Ulteriore nuova sezione, senz'altro la più stimolante, è After Hours, in cui trova spazio il cinema “altro”, in un curioso minestrone di horror, thriller, commedie nere e stranezze assortite da gustare in tarda serata (ma con repliche anche al pomeriggio): tra le pellicole più significative Big Bad Wolves, nuovo lavoro della coppia israeliana Keshales/Papushado (già autori dell'ottimo e sorprendente Kalevet), Blutgletscher di Marvin Kren (regista dell'interessante zombi movie Rammbock), il canadese The Conspiracy (definito un horror “politico e satanista”), il grottesco e autobiografico La danza de la realidad di Jodorowsky, l'ancor più grottesco Wrong Cops di Quentin Dupieux (già passato a Locarno), l'horror a episodi V/H/S 2 (nella speranza che sia meglio del primo, alquanto mediocre) e l'assoluto cult italiano L'etrusco uccide ancora di Armando Crispino.
Tantissimo spazio, come di consueto, sarà dedicato ai documentari, per un vero e proprio festival nel festival. Tra una visione e l'altra, ci sarà infine posto anche per immersioni nella storia del cinema nostrano (8 ½ di Fellini in versione restaurata) e per proiezioni che emozioneranno i cinefili (l'acclamatissimo A Turin Horse di Béla Tarr, preceduto da un doc dedicato allo stesso regista).

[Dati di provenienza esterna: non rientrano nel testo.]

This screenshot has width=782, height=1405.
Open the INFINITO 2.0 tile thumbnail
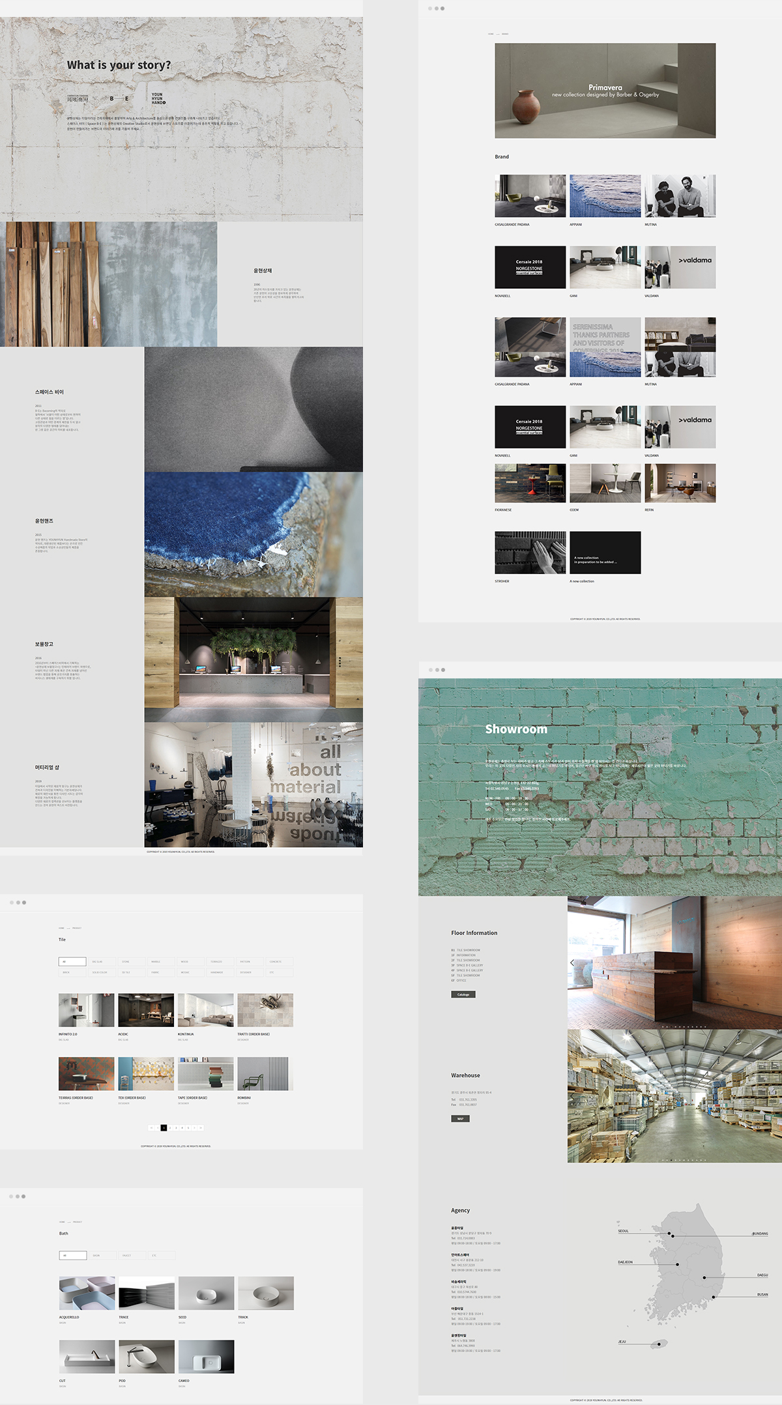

Il film di chiusura, come già annunciato, sarà Grand Piano, con Elijah Wood.
In conclusione, anche nel 2013 niente tappeti rossi, per fortuna: quelli li lasciamo volentieri ad altri “lidi”. Qualche difetto ancora c'è, soprattutto sul piano della logistica (la nuova ubicazione della Press Room in Piazza Castello e la probabile mancata reintroduzione delle indispensabili navette renderanno ancora più complicati gli spostamenti), ma sul piano strettamente contenutistico i motivi di fascino non mancano affatto, la concorrenza con Roma non spaventa (più), e l'integrità del festival appare conservata; a Torino c'è e ci sarà ancora il cinema, nella sua accezione più completa e solida.
Appuntamento sotto la Mole dal 22 al 30 novembre e in parallelo qui su Orizzonti di Gloria, con le recensioni di alcuni dei film più significativi a cui assisteremo.